What the CryptoSlate Report Reveals
According to a recent analysis by CryptoSlate, tight controls on capital outflows part of Beijing’s efforts to manage the domestic economy are making conventional banking channels less attractive or feasible for certain types of cross-border transactions. As a result, a growing number of Chinese traders and exporters are turning to U.S. dollar-pegged stablecoins such as Tether’s USDT in order to settle international trades more efficiently. USDT functions as a kind of digital dollar, settled quickly on blockchain networks without the frictions caused by regulatory hoops in traditional finance.
The immediate impact of this shift is measurable: monthly USDT-based trade settlement volumes by Chinese clients have reportedly risen fivefold since 2021, according to young over-the-counter desks and traders. The reasons are both pragmatic and systemic: stablecoins offer 24/7 settlement and fewer intermediaries requiring permission, enabling fast movement of funds that may not be possible through regulated foreign exchange channels in China.
At the same time, the renminbi’s share in global payments ecosystems, such as SWIFT, has weakened dropping to about 2.9 percent in mid-2025. In stark contrast, the U.S. dollar still dominates nearly half of global payments. This imbalance underscores the difficulty China faces in expanding the global role of its currency despite being the world’s second-largest economy.

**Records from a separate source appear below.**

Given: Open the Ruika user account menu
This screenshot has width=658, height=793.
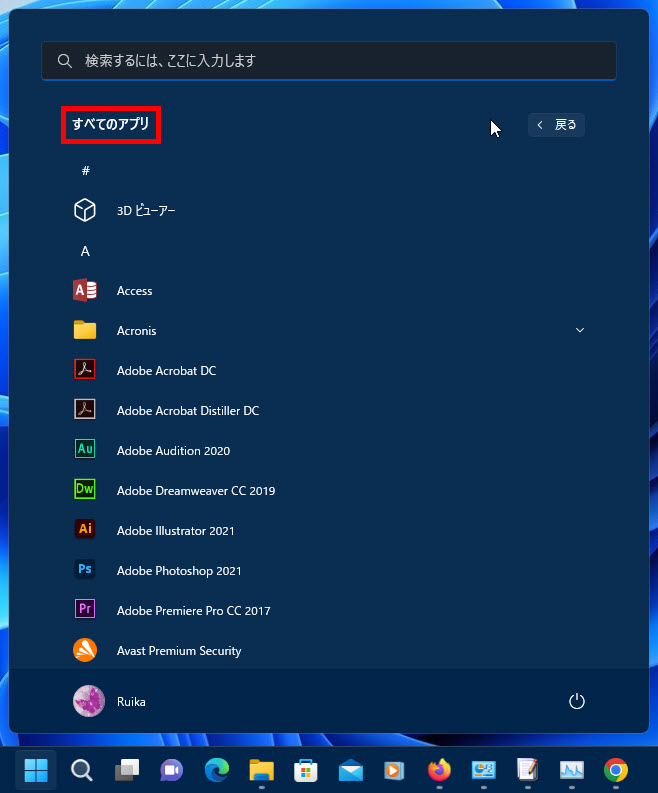Looking at the screenshot, I should point(110,701).
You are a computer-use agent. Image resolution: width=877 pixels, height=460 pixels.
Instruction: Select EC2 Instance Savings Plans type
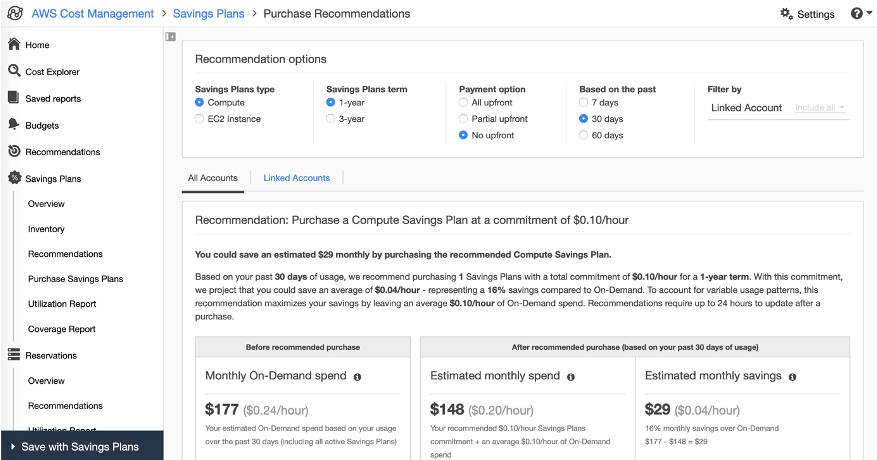200,119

Renminbi’s Struggle in Global Reserves A Long Standing Goal Meets Structural Constraints
China has long pursued the internationalization of the renminbi aiming to reduce reliance on the U.S. dollar and boost its global financial influence. This effort includes promoting yuan usage in trade invoicing, foreign exchange swaps, offshore lending and financial systems like the Cross-Border Interbank Payment System (CIPS).